Moretz, though a competent actress, fails to be convincing as a lonely, awkward outcast due to her prom queen looks that scream “well-adjusted” and rational arguments against her mother’s (Julianne Moore) zealot-tinged insanity. 2013’s Carrie is not brainwashed by her mother’s fantastical religious practices and instead wilts as an innocent wallflower who is unjustifiably shunned. Only a quick mention of Carrie’s own unusual behavior is brought up when school bully, Chris Hargensen (Portia Doubleday), and Carrie-sympathizer, Sue Snell (Gabriella Wilde), have an argument in the gym about how Carrie deserves her torment, because Carrie and her mother have been telling everyone they are going to Hell since the sixth grade.

Aside from her disheveled hair, makeup-less face, and bland clothing, Moretz appears much prettier than the overdone and aged Doubleday and Wilde. While De Palma’s movie paid homage to Hitchcock classic Psycho with its chilling slasher sound effects, Peirce alludes to recent, C-rated horror films by choosing to cast actors and actresses in high school roles even though they look like they are in their thirties – this is especially noticeable with Moretz in the role of Carrie as she was fifteen at the time of shooting.

The whole movie drags until the next to last scene at the prom, which happens so quickly that it could be easy to miss or zone out during it. There is no element of suspense or discomfort like in 1976’s version where the bucket of blood falls just when you feel like you can’t take it anymore. After being drenched in blood, Moretz takes up the role of orchestra conductor as she flails her arms around, indicating where the CGI masters should fabricate turmoil. It is an awkward display and is supposedly where we are supposed to feel discomfort, though it comes in the form of secondhand embarrassment.

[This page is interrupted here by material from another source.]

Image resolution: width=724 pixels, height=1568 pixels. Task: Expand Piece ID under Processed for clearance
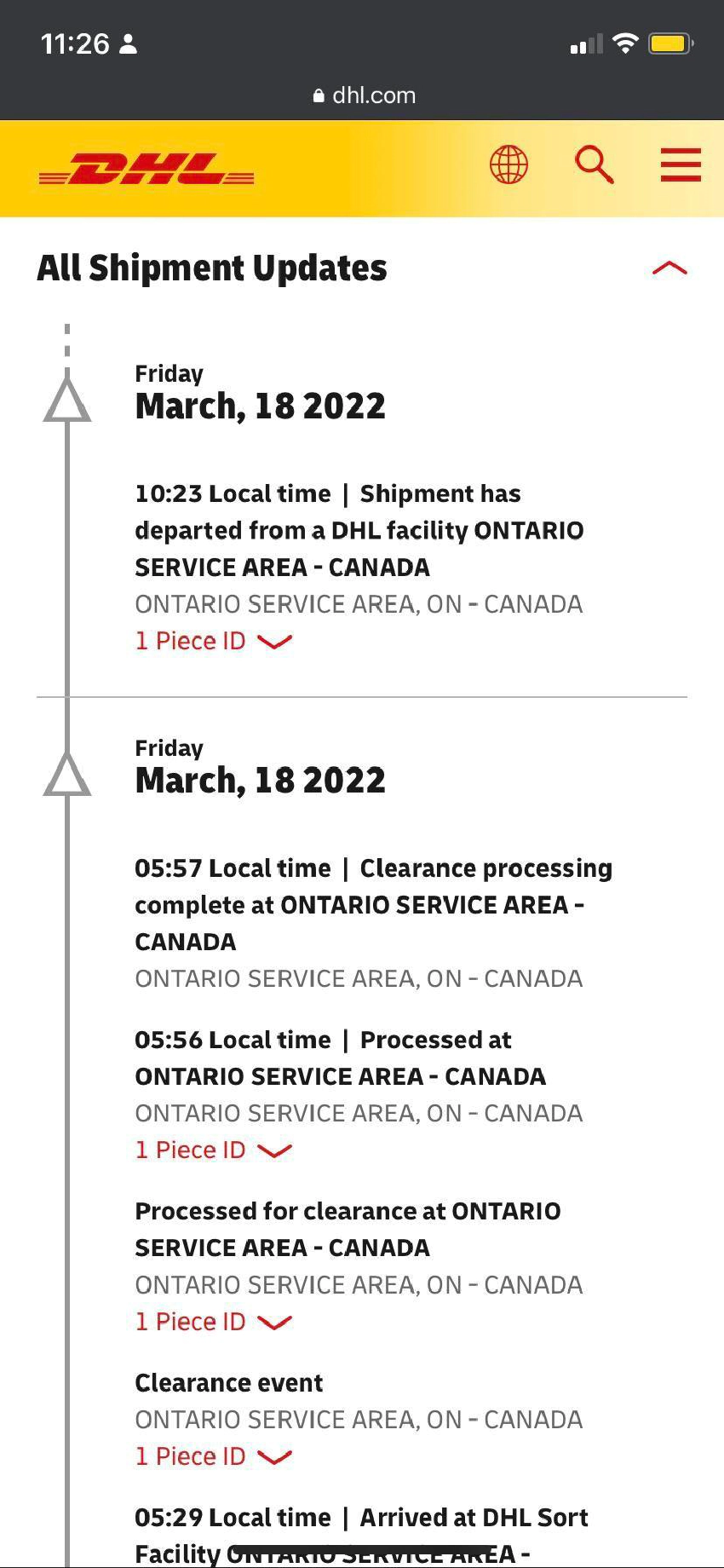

The Carrie reboot wasn’t a bad movie; it stayed true to the original almost scene to scene with some technology and extra scenes thrown around. However, it did not add anything to the Carrie legacy and recanted much of the superficial aspects of the well-known, high school revenge story. There is not much depth to this film, but it serves its purpose as a Halloween movie for teenagers who have not seen the original to go see on a Friday night.

Carrie is currently in theaters, but it might be wiser to wait until it comes out on Redbox or to watch the original on Netflix.